• [EXERCISE]
One part of the entries below is wanted: the lines from the one containing "The image size is (655, 368)." through the one containing "The image size is (644, 347).". Write those out exactly and nothing else.
----
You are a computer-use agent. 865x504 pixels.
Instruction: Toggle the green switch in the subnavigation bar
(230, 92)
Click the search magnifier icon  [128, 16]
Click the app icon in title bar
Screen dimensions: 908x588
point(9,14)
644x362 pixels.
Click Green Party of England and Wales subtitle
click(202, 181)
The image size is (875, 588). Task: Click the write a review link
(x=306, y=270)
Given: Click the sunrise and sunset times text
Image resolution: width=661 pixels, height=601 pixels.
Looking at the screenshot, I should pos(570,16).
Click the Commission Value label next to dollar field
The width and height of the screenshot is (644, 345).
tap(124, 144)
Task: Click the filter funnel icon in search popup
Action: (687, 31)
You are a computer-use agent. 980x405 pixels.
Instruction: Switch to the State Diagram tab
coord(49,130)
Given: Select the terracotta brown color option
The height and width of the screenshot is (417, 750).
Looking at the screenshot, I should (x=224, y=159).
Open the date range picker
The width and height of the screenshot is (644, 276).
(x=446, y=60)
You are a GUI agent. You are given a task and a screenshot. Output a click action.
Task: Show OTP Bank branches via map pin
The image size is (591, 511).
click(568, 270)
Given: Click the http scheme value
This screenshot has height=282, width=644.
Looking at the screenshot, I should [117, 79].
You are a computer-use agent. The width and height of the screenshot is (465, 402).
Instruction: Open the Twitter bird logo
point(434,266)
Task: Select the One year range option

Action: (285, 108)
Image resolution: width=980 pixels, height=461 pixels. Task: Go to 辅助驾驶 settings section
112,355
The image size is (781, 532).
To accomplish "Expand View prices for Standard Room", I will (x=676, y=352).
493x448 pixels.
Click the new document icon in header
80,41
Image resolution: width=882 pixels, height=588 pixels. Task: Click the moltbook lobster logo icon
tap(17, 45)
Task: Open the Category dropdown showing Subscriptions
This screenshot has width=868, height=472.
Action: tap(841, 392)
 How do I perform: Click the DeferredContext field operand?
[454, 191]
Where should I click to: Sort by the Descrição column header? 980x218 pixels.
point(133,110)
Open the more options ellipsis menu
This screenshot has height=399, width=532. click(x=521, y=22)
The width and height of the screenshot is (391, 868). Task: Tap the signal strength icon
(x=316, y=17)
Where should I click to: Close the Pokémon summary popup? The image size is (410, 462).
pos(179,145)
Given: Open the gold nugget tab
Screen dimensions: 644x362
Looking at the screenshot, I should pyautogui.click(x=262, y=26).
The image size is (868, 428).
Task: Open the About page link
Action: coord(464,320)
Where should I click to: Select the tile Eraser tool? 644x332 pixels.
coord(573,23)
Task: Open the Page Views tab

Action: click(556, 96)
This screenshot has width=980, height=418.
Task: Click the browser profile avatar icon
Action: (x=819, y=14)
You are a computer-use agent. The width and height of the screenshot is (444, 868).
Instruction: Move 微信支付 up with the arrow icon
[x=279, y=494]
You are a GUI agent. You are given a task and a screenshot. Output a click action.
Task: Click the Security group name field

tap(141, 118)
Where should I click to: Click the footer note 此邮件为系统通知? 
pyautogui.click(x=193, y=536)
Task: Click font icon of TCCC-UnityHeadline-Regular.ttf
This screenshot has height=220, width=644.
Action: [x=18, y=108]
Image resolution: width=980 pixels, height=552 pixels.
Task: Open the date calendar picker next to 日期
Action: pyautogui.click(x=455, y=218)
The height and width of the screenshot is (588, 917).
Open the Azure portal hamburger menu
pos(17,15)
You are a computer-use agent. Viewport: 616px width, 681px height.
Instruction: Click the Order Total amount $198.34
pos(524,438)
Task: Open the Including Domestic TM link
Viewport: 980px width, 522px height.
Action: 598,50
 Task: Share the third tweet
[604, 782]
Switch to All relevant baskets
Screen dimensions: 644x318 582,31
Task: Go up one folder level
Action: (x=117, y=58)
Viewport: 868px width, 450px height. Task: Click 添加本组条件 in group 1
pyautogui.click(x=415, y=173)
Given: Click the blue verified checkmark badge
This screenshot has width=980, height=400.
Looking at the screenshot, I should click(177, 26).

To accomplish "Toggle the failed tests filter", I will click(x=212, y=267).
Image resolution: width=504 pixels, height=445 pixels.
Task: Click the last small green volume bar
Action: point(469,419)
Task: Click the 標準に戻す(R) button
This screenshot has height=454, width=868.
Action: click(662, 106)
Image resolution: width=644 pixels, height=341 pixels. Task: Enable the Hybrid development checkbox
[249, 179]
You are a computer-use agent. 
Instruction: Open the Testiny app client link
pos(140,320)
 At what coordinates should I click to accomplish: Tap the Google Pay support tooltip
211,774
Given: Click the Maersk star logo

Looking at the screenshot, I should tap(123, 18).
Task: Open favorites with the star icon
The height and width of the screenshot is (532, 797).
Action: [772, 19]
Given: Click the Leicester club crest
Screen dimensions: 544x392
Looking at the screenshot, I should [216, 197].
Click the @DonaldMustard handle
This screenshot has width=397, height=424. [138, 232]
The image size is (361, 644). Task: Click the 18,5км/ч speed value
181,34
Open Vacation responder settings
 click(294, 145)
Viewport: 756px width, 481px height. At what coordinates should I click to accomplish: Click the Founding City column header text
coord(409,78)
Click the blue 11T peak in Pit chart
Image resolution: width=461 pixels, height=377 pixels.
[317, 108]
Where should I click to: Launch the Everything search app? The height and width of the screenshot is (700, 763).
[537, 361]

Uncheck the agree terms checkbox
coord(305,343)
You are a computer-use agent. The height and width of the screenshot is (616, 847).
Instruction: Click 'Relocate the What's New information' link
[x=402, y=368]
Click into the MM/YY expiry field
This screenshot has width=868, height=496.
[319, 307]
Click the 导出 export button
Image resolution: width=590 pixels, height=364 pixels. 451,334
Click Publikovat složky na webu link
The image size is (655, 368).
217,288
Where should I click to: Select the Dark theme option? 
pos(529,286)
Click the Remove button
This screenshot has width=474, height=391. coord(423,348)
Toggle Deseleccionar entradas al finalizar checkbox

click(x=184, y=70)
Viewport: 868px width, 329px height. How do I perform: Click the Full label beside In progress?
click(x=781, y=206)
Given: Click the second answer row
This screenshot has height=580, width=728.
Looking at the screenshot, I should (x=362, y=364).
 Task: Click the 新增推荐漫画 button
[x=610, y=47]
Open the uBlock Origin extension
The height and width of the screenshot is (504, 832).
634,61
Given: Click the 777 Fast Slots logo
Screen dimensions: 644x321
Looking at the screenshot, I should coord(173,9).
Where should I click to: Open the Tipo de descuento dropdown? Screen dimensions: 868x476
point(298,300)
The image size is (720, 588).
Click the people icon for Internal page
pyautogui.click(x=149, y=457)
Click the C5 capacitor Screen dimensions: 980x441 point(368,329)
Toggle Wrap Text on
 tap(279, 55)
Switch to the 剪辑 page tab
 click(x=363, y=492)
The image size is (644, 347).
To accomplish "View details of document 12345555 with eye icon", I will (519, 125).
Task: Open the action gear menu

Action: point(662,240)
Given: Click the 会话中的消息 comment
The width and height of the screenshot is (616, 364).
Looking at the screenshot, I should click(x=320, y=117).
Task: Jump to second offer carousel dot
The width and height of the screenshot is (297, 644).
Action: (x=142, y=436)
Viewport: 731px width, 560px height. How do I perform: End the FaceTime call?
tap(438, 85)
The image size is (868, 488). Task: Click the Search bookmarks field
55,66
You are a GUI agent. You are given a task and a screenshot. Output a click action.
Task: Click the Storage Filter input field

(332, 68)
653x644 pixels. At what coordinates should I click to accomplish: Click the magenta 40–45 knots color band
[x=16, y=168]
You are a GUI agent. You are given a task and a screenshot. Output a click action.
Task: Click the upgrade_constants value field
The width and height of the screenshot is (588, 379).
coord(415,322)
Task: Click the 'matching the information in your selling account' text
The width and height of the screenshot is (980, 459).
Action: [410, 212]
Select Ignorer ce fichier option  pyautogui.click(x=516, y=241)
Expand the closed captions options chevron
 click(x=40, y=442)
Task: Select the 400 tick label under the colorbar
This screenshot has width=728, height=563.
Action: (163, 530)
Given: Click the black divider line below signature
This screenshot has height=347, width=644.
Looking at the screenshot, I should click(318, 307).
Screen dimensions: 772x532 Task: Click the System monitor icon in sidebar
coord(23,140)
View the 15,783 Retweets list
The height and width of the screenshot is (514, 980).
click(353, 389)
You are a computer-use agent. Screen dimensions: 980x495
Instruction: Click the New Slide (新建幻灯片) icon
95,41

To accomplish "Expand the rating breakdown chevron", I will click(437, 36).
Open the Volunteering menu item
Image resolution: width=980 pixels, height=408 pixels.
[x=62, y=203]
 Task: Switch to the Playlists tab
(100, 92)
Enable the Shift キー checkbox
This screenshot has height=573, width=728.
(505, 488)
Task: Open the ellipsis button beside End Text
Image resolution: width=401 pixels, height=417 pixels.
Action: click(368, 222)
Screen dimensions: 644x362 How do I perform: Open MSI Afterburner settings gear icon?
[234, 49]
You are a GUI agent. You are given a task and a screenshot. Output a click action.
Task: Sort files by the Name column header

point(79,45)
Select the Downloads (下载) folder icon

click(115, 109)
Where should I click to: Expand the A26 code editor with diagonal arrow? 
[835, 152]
----
• [YOUR SOLUTION]
The image size is (655, 368).
217,288
Where should I click to: Select the Dark theme option? 
pos(529,286)
Click the Remove button
This screenshot has width=474, height=391. coord(423,348)
Toggle Deseleccionar entradas al finalizar checkbox

click(x=184, y=70)
Viewport: 868px width, 329px height. How do I perform: Click the Full label beside In progress?
click(x=781, y=206)
Given: Click the second answer row
This screenshot has height=580, width=728.
Looking at the screenshot, I should (x=362, y=364).
 Task: Click the 新增推荐漫画 button
[x=610, y=47]
Open the uBlock Origin extension
The height and width of the screenshot is (504, 832).
634,61
Given: Click the 777 Fast Slots logo
Screen dimensions: 644x321
Looking at the screenshot, I should coord(173,9).
Where should I click to: Open the Tipo de descuento dropdown? Screen dimensions: 868x476
point(298,300)
The image size is (720, 588).
Click the people icon for Internal page
pyautogui.click(x=149, y=457)
Click the C5 capacitor Screen dimensions: 980x441 point(368,329)
Toggle Wrap Text on
 tap(279, 55)
Switch to the 剪辑 page tab
 click(x=363, y=492)
The image size is (644, 347).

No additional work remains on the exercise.